--- START ---

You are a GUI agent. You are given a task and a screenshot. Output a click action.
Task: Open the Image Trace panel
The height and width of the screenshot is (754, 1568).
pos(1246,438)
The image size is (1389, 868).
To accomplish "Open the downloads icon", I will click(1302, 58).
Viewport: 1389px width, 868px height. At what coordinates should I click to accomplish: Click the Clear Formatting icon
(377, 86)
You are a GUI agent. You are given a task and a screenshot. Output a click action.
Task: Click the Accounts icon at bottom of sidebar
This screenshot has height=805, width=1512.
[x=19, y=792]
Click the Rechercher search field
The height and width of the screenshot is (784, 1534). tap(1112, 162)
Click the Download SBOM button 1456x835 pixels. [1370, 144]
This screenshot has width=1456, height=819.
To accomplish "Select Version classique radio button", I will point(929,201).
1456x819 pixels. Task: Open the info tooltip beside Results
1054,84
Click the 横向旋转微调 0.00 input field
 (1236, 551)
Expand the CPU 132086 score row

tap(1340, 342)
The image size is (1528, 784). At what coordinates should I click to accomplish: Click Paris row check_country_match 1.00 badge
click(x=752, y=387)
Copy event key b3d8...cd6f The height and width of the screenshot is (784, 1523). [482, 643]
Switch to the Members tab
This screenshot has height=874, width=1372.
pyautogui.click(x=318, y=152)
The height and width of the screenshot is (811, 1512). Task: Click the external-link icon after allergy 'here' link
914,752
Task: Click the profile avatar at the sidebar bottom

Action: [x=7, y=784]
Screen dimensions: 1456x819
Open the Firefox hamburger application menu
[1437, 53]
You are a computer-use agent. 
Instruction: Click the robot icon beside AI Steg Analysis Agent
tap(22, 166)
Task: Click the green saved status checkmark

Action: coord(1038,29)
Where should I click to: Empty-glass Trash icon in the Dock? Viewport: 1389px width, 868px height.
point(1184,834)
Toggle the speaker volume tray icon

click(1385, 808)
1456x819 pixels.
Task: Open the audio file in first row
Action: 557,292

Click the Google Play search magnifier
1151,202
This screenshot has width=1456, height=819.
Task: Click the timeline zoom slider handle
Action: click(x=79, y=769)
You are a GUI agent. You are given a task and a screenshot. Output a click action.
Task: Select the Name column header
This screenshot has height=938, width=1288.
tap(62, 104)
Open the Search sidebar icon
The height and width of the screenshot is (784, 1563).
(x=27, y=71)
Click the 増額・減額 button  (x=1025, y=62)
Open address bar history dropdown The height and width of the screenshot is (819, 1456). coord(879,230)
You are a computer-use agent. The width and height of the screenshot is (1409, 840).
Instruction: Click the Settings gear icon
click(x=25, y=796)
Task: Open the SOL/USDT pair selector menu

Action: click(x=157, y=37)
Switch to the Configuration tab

--- END ---

### TASK TO CARRY OUT:
Transcribe, please, every line from the first line of the listing above through the line with "Task: Click the Accounts". Keep both ends and nothing else.

### OUTPUT OF THE EXERCISE:
You are a GUI agent. You are given a task and a screenshot. Output a click action.
Task: Open the Image Trace panel
The height and width of the screenshot is (754, 1568).
pos(1246,438)
The image size is (1389, 868).
To accomplish "Open the downloads icon", I will click(1302, 58).
Viewport: 1389px width, 868px height. At what coordinates should I click to accomplish: Click the Clear Formatting icon
(377, 86)
You are a GUI agent. You are given a task and a screenshot. Output a click action.
Task: Click the Accounts icon at bottom of sidebar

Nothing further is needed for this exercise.